Oh holy America, where in some states, the job requirements for the sheriff match the job requirements for God’s emissary.  Do we judge and punish as a country?  Then I think about guillotines and the Crusades.  Judgement and punishment does not belong only to the United States.  What about Dostoyevsky?  What about ethnic cleansing?  Just a couple of hours earlier I stood before a Roman sarcophagus from the 300s with the inscription: “If anyone shall dare to bury another person along with this one, he shall pay to the treasury three times two thousand. This is what he shall pay to the city of Portus, but he himself will endure the eternal punishment of the violator of graves.”

My parents would never speak to me like that.  Eternal punishment strikes me as harsh.  Authority?  Blech.   What is the point of Roman magistrates paroling the Elysian Fields? 

An and Kristof smile easily.  They talk easily.  I like what they wear – An wears a poofy white skirt.  I like the lines in their faces.  I like that they only planned to come to the Met for 20 minutes.  My European friend once said that Manhattan is an island off the coast of Europe.  Well, we certainly don’t wear cowboy hats in the city, and I have no desire to hang an American flag out of my 3rd floor walk up window.  But…how European are we?  Do we take naps?  Can we pick figs from trees in central park or fall in love by the Jersey Shore?   

I want to be still, yet from time to time, that preacher-sheriff appears on my liberal Jewish free to be you and me shoulder admonishing me through missing teeth that my hair is too long and my heart is beating too softly, and there is a litany of things I should to be doing – anything but what I am doing in this moment.  Surrendering to the romance and spirit of life sometimes feels like medieval Texas torture. 

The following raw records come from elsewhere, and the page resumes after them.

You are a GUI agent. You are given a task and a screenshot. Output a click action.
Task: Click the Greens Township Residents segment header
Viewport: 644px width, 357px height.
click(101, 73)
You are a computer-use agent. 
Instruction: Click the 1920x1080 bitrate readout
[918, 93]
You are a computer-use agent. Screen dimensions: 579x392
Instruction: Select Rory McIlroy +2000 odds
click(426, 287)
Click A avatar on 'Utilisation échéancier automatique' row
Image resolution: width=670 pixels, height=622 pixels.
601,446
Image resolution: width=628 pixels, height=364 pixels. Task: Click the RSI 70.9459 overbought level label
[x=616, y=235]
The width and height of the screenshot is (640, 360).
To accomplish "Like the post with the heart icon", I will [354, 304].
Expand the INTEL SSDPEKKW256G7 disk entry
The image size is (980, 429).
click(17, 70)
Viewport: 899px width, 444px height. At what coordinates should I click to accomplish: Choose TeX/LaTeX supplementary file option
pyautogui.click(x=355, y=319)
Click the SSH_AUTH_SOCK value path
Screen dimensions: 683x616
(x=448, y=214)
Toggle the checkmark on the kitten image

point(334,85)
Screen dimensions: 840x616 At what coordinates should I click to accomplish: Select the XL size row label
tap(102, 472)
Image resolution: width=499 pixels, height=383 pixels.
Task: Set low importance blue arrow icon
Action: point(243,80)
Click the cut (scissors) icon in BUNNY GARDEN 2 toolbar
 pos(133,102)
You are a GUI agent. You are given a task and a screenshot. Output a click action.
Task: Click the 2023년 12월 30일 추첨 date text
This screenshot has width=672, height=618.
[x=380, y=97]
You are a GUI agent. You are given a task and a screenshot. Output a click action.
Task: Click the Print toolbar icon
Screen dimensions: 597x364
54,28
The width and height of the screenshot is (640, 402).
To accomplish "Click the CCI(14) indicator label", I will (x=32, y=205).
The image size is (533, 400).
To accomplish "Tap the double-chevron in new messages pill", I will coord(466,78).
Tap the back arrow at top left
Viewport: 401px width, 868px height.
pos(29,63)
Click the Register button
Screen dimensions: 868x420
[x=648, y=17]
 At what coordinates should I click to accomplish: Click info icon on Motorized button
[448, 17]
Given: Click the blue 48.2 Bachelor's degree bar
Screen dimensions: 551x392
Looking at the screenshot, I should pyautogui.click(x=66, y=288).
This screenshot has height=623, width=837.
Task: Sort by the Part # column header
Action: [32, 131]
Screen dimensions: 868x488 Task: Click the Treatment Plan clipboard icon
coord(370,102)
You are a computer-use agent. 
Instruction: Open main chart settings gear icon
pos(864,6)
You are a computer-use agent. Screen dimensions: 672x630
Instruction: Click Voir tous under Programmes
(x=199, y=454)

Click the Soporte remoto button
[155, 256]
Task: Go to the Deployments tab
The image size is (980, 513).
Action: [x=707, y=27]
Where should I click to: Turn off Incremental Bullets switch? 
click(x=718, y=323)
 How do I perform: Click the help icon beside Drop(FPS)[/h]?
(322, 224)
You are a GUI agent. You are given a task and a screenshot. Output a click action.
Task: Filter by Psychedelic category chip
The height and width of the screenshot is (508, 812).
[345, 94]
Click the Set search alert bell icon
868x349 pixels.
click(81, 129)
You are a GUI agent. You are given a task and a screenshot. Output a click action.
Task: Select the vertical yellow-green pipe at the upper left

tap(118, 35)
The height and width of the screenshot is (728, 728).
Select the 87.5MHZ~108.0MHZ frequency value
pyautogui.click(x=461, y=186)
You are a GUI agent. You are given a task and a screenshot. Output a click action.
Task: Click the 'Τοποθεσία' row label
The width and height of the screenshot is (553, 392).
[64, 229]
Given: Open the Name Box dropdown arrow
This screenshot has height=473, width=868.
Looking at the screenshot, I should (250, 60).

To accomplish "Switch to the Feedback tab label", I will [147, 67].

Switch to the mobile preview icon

On a trip to Jerusalem fifteen years ago I met a friend sitting on a couch and drinking beer from a communal refrigerator.  We spoke of love (and sex) in the ancient city.  When I left An and Kristof, this out of touch friend’s name appeared in my head.  She is from Belgium.  We haven’t been in touch in over ten years.  I emailed her when I got home, and the next day she wrote back.  These ghosts are  alive, making pottery, playing music, getting married.  My friend from Belgium spells October Oktober and has a cat named Sjimmie.